1,2 Millionen Euro verloren: Wie eine 67-Jährige auf täuschend echte Fake-Investments hereinfiel – und warum Chat-Gruppen im Netz zur Falle werden können.
Weil sie betrügerischen Anbietern von digitalen Fake-Investments auf den Leim ging, hat eine Bochumerin insgesamt 1,2 Millionen Euro verloren. Die Polizei warnt Verbraucher aus Anlass dieses Falles in einer Mitteilung ausdrücklich vor sogenanntem Cyber-Trading-Betrug.

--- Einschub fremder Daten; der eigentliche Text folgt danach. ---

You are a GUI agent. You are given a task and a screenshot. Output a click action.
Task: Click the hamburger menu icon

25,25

Die 67-Jährige war den Angaben zufolge im vergangenen September über Online-Werbung in die Gruppe eines Messenger-Dienstes geraten, in der es angeblich um Anlagetipps für Aktien und Fonds ging. Mittels gefälschter und täuschend echt aussehender Banking-Apps und Webseiten erschlichen sich die Betrüger das Vertrauen der Frau. Im Glauben, ein Investment zu tätigen, überwies die Frau dann viel Geld auf die Konten der Täter. Erst Anfang dieses Jahres habe sie realisiert, dass sie betrogen worden war.

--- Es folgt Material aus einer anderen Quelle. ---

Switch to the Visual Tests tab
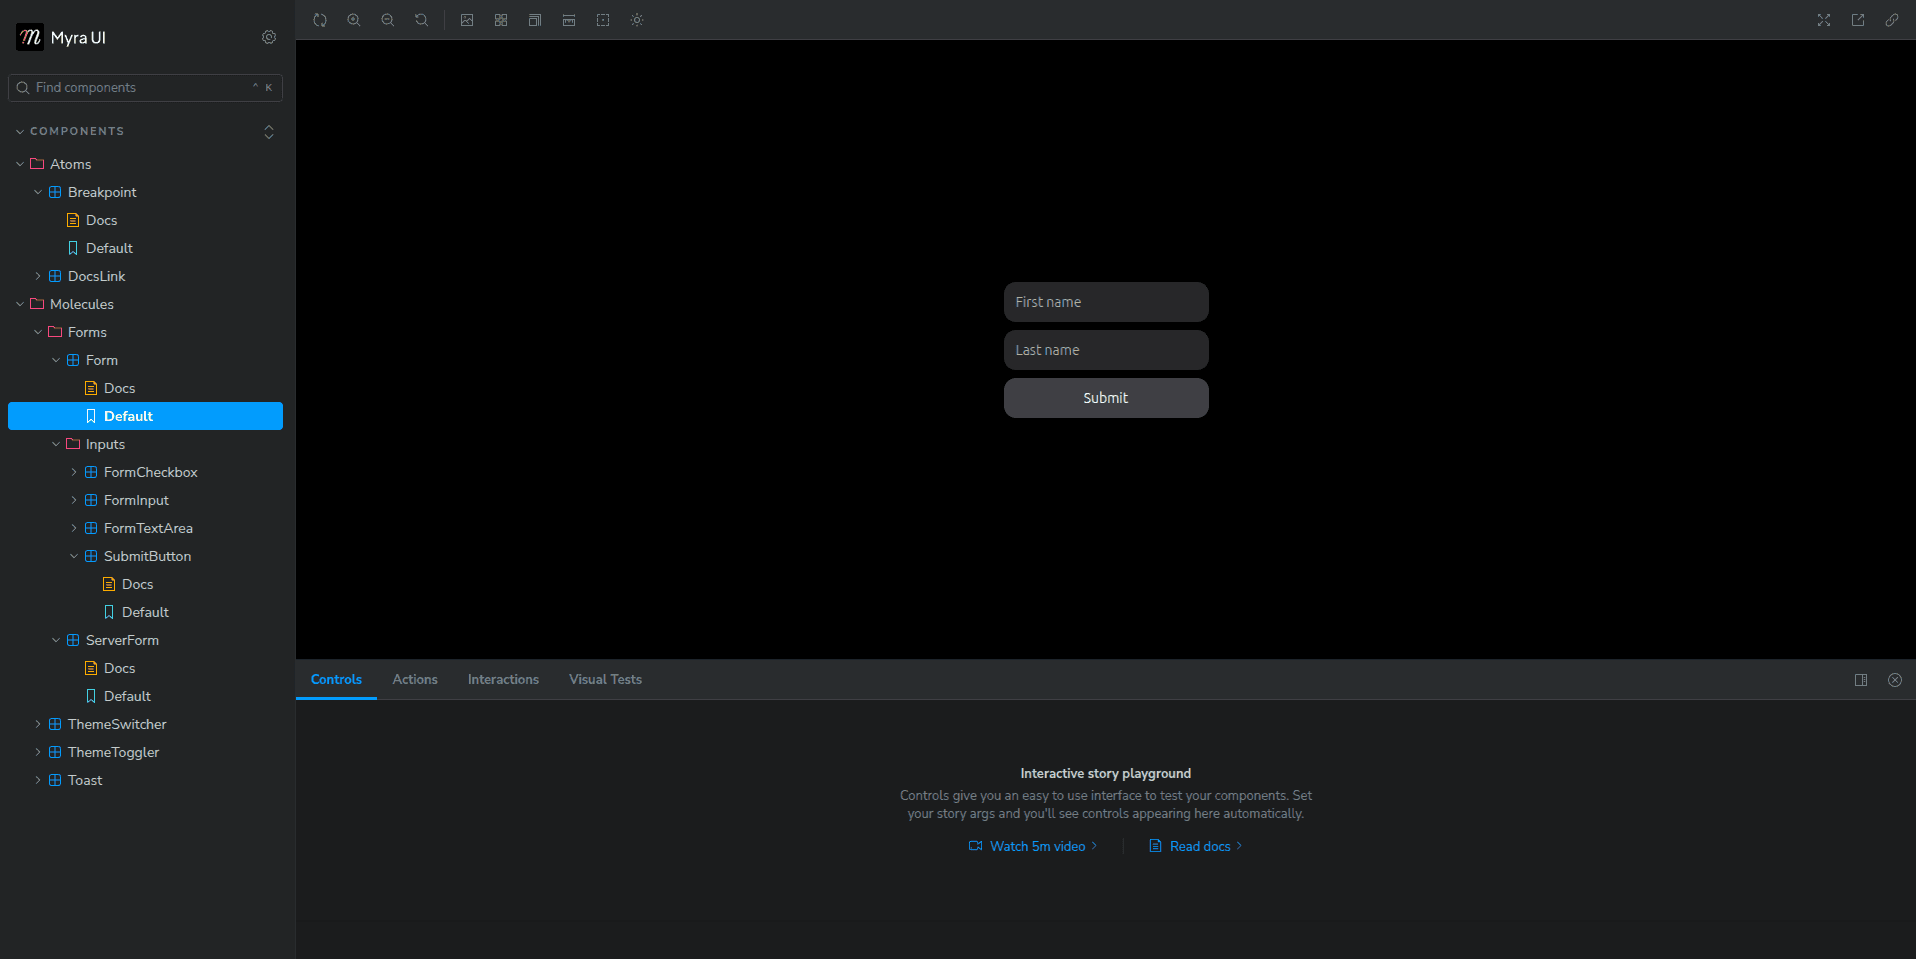The width and height of the screenshot is (1916, 959). pos(605,679)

Polizei warnt: Skeptisch sein bei Anlage-Chat-Gruppen
Cyber-Trading-Betrug werde immer häufiger, warnt die Polizei. Die Täter nutzen demnach ausgefeilte Methoden, um die Menschen zu täuschen. In jüngster Zeit lasse sich beobachten, dass Opfer vermehrt über Messengerdienste in Chat-Gruppen eingeladen oder ungefragt hinzugefügt werden, die angeblich dem Austausch über Anlagechancen dienten. Dies seien aber meist reine Betrugsplattformen. "Hier ist es ratsam, diese Gruppen sofort zu verlassen", so die Polizei. "Bleiben Sie wachsam und schützen Sie ihr Vermögen!"